Uma coisa que a tragédia que
vivemos explicitou é a completa falta de empatia social que temos. É impossível
convencer boa parte das pessoas a qualquer tipo de sacrifício se elas não acham
que serão atingidas pessoalmente pela tragédia. Vemos parcela
significativamente grande de pessoas jovens e ricas simplesmente
desconsiderando que a epidemia existe e tocando a vida como se nada estivesse
acontecendo. O fato de que elas não são do grupo de risco já é suficiente para
que elas achem que o assunto não lhes toca. E mais do que isto, estas pessoas
não se preocupam com o fato de que, embora muito provavelmente não desenvolvam
a doença com maior risco, podem transmitir o vírus a pessoas que correm risco.

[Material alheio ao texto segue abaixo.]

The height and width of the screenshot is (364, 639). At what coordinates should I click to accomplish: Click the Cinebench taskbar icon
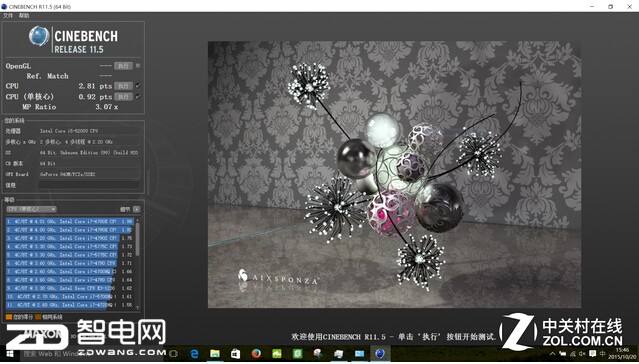click(380, 354)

O máximo que conseguem é se preocupar com alguém da família. De resto, basta o
guarda-sol.
Num belo editorial feito durante
a pandemia, o Jornal Nacional disse que a história cobraria aqueles que hoje
estão sendo omissos enquanto vivemos a nossa maior tragédia coletiva em cem
anos. Por mais que o editorial tenha sido bonito, ele está errado. Diversos
escravagistas, por exemplo, são homenageados pelo Brasil. Os torturadores da
ditadura foram restabelecidos pelo presidente genocida. Achar que nossa
história é marcada pela justiça e pelo acerto de contas é desconhecimento.

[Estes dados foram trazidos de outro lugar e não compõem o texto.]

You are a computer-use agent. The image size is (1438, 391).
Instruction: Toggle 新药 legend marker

Quando houve as manifestações que derrubaram estátuas de escravagistas nos EUA,
a primeira preocupação do governo de SP foi colocar a polícia para proteger as
estátuas daqui. Em janeiro deste ano, uma ação da polícia de SP resultou na
morte de nove jovens negros e pobres na favela de Paraisópolis. Três dias
depois, o governador do estado, chefe desta polícia, recebeu o prêmio de
brasileiro do ano da revista Isto É. Nossa história é marcada por mortes e pelo
guarda-sol. E mais do que isto, pela proteção ao guarda-sol.
No começo da pandemia, o
empresário Roberto Justus criticou duramente as medidas de prevenção adotadas
pelos governos dos estados. “Não podemos sacrificar a economia por causa de 10,
15 mil vidas”, disse o empresário. Cem mil mortos depois, o empresário anunciou
que seu reality show seria adiado em razão da pandemia. Mas disse que estava tranquilo,
todas as cotas de publicidade já estavam vendidas. Nenhuma empresa ficou com
vergonha de ligar seu nome a um apresentador que acha que 10 ou 15 mil vidas
não valem nada.
O grande guarda-sol vai sendo
aberto não apenas para esconder os mortos, mas também para esconder os
culpados. Com sempre. E toda vez que alguém tenta arrancar o guarda-sol, tudo é
feito para desacreditá-lo. Tivemos nas décadas de 2000 e 2010 o único momento
em nossa história em que houve alguma força governamental tentando tirar o guarda-sol.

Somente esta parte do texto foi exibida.